--- START ---

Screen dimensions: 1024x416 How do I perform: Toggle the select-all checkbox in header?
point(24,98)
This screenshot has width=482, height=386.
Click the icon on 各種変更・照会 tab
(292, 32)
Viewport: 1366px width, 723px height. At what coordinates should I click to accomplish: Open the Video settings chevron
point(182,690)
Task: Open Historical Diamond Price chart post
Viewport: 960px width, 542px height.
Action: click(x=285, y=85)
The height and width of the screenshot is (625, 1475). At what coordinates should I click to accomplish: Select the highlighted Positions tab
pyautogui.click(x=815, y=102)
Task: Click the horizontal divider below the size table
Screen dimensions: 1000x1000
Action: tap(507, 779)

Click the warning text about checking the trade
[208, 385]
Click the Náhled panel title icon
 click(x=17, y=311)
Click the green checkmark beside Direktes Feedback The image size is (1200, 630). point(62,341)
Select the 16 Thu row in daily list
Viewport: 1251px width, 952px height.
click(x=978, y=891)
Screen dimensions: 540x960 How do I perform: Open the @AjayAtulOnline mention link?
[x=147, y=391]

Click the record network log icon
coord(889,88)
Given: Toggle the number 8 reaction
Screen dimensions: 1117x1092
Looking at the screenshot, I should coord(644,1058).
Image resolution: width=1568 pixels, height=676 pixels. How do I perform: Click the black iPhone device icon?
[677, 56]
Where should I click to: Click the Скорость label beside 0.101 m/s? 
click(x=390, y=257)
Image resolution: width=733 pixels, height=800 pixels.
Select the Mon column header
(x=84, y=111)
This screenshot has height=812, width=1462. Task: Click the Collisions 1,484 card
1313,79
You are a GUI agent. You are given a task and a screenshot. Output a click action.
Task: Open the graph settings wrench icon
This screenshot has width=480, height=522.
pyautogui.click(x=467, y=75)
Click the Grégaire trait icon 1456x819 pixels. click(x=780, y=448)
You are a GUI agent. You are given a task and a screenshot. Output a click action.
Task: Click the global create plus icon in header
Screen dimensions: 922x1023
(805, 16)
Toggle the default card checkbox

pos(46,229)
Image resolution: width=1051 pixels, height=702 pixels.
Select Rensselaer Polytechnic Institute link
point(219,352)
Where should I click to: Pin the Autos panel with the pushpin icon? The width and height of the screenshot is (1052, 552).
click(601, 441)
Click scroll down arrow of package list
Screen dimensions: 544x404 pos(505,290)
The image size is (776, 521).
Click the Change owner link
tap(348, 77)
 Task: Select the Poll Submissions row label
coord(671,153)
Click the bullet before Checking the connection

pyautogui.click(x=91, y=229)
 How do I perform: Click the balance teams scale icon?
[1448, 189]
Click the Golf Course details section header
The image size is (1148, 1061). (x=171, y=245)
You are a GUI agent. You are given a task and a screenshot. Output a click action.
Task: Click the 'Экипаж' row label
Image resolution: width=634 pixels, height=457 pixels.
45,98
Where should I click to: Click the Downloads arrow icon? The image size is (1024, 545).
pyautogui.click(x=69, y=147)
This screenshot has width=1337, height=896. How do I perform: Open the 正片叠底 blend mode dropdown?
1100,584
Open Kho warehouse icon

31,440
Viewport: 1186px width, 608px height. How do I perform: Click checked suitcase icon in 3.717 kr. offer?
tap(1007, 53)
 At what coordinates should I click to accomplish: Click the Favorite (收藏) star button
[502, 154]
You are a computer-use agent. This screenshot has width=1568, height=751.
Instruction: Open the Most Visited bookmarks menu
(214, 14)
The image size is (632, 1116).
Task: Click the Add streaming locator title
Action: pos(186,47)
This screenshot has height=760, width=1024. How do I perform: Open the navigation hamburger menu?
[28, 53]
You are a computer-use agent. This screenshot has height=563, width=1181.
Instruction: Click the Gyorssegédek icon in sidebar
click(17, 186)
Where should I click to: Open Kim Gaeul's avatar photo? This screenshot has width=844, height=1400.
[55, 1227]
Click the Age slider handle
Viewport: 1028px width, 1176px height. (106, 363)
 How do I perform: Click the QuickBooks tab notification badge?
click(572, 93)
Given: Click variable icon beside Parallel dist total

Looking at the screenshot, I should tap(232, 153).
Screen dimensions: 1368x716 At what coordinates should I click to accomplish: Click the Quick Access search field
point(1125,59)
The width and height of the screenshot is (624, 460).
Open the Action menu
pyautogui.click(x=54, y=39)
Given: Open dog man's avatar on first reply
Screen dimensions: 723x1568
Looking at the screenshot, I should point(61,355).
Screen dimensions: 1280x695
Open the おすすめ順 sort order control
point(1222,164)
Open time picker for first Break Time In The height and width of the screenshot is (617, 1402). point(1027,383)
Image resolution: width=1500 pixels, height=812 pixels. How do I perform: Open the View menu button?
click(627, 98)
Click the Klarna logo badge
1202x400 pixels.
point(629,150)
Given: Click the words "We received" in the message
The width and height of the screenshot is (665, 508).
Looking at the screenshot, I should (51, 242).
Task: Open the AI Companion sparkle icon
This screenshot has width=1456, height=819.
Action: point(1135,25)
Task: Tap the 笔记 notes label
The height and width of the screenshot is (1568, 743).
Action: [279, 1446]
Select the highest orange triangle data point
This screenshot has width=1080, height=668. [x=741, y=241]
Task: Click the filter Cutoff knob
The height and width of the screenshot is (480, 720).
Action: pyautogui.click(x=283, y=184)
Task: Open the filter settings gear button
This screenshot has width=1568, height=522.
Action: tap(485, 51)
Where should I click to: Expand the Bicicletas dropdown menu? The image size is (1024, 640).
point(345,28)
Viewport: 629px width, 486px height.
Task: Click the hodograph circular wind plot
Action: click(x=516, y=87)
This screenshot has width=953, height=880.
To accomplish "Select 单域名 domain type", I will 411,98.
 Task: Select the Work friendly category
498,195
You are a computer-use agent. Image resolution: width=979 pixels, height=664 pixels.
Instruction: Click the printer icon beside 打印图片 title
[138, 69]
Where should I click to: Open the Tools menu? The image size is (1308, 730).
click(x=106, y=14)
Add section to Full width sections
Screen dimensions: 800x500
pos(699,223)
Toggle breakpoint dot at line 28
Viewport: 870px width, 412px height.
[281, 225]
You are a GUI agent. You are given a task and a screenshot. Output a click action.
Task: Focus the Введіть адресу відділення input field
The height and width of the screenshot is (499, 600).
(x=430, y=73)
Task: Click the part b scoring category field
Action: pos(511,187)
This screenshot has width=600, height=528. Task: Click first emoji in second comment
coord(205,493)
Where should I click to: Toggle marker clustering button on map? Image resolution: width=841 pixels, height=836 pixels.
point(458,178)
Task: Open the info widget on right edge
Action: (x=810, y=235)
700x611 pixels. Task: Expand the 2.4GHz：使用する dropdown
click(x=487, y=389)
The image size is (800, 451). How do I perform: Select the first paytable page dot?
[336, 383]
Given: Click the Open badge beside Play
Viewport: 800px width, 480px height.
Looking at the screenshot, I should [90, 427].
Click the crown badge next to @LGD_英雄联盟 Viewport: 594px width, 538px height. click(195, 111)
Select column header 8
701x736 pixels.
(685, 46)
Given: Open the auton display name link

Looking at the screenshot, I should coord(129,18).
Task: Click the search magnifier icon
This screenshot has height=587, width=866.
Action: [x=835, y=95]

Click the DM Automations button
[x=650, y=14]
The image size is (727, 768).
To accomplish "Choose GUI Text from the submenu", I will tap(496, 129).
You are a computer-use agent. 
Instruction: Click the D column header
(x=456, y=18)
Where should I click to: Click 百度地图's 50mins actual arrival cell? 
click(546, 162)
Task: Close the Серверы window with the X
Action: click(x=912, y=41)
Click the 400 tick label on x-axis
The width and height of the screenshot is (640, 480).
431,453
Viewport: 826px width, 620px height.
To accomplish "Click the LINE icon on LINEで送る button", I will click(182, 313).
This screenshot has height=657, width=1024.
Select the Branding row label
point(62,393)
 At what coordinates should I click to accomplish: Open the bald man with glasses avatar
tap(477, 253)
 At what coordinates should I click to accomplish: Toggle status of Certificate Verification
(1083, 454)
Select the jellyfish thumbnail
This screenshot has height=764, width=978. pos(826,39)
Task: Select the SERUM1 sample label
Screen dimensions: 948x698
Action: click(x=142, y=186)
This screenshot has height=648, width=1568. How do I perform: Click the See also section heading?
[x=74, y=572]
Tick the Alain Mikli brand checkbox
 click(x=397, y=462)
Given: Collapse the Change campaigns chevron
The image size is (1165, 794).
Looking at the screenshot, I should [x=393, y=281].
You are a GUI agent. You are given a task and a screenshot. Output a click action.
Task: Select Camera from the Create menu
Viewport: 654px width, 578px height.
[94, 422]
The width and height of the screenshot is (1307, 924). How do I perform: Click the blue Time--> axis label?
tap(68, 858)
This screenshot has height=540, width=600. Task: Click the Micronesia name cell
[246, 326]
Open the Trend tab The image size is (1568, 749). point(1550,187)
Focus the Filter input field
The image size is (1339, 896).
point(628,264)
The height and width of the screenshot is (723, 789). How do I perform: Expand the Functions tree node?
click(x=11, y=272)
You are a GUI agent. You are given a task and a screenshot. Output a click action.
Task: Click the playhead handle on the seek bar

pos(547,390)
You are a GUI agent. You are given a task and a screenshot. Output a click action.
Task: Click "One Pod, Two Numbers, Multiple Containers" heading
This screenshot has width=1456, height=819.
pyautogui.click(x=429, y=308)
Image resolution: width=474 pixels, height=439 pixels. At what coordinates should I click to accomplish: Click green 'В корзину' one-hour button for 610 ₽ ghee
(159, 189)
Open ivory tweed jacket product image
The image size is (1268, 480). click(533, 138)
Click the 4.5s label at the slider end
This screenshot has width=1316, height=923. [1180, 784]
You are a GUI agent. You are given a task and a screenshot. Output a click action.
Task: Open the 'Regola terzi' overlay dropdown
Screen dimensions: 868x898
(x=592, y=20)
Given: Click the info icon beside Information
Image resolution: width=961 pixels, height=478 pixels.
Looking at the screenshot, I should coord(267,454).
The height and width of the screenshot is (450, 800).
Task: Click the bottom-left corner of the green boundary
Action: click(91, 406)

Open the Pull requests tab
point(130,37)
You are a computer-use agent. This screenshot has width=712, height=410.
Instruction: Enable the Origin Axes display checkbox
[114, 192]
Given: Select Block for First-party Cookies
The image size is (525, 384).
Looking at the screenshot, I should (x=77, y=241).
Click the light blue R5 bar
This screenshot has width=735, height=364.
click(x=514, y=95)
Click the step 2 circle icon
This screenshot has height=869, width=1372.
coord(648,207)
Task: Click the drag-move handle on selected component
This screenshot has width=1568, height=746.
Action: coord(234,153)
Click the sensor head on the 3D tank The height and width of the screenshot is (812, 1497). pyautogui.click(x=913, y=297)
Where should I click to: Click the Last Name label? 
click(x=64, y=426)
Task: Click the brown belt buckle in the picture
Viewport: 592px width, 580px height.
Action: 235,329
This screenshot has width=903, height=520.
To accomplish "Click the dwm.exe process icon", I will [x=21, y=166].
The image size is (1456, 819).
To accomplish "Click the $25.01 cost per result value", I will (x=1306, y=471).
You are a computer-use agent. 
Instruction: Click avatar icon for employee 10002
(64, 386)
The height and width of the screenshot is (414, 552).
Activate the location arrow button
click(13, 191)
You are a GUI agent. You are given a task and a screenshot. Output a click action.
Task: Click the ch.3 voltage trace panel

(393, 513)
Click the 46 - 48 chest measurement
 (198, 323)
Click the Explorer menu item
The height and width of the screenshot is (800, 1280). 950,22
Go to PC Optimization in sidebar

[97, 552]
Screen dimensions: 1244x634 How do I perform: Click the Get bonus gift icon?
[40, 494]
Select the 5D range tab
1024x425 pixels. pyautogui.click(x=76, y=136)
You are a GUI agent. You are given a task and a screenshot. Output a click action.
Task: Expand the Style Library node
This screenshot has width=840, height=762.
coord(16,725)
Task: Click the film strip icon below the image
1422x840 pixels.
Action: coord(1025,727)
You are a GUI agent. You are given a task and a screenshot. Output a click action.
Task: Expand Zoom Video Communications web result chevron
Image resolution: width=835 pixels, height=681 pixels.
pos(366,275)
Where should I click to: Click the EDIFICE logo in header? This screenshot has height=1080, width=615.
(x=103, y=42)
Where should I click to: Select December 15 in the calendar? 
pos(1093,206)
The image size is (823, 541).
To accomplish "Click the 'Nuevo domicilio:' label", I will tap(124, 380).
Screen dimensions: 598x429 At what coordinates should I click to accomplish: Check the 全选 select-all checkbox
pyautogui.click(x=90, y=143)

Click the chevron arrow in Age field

--- END ---

Report every line of the data above that contains the string "below" by copying it in full.

**Answer space:**
Task: Click the horizontal divider below the size table
Task: Click the film strip icon below the image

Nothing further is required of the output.